Do you remember the sting of your first rejection? The boy at the party who refused to kiss you even though the spinning bottle clearly landed on him. That time you didn’t get picked for the lead role in the school play or as goal keeper in the netball team. The birthday party it seemed everyone on the planet got an invitation to except you.

I once left an adoring note with my phone number and an almost criminal number of ink kisses on it in the letterbox of a boy in my street who’d answered the door when I was selling Freddo Frogs for charity. I’m still waiting for his call.

Ouch. Rejection hurts. There’s no doubt about it. It can feel like a punch to the gut. A slap. A nasty sting. There’s often so much of it in our childhoods that it’s no wonder most of us grown up and learn to try and avoid it. And we come up with some pretty good excuses to dodge it, too.

We swipe left on the outrageously hot guy because he’s probably out of our league. We don’t apply for that internal role because everyone will know when we don’t get it. We never start that small business because someone already makes plaster moulds of beach shells anyway.

But maybe we’re thinking about rejection the wrong way. I mean, those 1980s cartoon Raggy Dolls were thrown into a factory’s rejection bin but they didn’t seem too down about it.

In an essay by creative nonfiction writer Kim Liao a few years ago, she quotes an unnamed but much-published writer friend who, upon being asked the secret of her success, said this: “Collect rejections. Set rejection goals. I know someone who shoots for one hundred rejections a year, because if you work that hard to get so many rejections, you’re sure to get a few acceptances, too.” 

Rejection goals. That’s interesting. Definitely not something my Year 12 careers counsellor taught me.

So, okay. Kim Liao’s friend obviously wasn’t talking about dates and job positions (even though there’s definitely something to be said for gaining lots of ‘interview experience’). But the idea of rethinking the concept of rejection and turning it into something more positive, something we can learn from, is a powerful one.

What if we reframed rejection as an achievement for putting ourselves out there, rather than a failure? Could this give us the courage to aim for loftier targets?
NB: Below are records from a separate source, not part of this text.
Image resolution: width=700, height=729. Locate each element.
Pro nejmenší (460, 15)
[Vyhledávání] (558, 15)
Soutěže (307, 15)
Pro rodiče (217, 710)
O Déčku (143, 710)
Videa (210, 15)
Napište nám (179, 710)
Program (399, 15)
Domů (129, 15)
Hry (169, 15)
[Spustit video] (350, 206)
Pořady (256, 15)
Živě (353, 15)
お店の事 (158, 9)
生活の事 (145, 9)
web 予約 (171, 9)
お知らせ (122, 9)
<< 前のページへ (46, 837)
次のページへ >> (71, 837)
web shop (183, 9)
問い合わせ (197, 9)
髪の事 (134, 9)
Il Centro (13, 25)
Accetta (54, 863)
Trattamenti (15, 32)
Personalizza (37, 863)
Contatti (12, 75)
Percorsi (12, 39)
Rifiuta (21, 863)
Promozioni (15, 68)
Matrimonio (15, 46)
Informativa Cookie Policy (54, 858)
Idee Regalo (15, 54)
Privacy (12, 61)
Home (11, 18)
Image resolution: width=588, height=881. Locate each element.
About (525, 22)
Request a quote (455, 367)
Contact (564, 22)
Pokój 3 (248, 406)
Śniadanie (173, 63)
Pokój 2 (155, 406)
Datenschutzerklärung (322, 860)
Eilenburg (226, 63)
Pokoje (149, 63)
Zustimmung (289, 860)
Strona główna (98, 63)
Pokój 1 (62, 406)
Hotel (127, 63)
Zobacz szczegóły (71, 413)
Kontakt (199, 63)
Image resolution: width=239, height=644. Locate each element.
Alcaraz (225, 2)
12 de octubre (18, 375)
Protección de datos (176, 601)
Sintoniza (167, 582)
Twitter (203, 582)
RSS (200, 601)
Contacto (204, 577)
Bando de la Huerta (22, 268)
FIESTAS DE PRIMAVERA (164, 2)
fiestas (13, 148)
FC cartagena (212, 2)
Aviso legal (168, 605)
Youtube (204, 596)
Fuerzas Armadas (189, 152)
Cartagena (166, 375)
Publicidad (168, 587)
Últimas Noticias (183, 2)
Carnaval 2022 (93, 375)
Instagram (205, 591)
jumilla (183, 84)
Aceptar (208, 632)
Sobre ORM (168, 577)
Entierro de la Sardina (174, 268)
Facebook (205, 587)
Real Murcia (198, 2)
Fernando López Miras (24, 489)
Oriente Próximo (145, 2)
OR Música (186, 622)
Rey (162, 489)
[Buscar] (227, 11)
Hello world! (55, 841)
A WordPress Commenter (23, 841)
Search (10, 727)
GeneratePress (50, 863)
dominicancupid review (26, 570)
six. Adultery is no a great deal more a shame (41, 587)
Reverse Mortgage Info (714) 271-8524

To get more rejections? And maybe, therefore, more acceptances?

Because, the truth is, the real cost of rejection isn’t hearing ‘no’. It’s missing opportunities to try again because the original rejection is still echoing in your head. It’s chucking out the love note to the other cute boy down the street because he probably won’t call either. It’s not trying out for X-Factor because you didn’t get in last year. It’s avoiding suggesting something in that work meeting because your last idea was a flop.

But surely being rejected is better than missing out on the chance to succeed in the first place, right? Right.

See you in the rejection bin, Raggy Doll!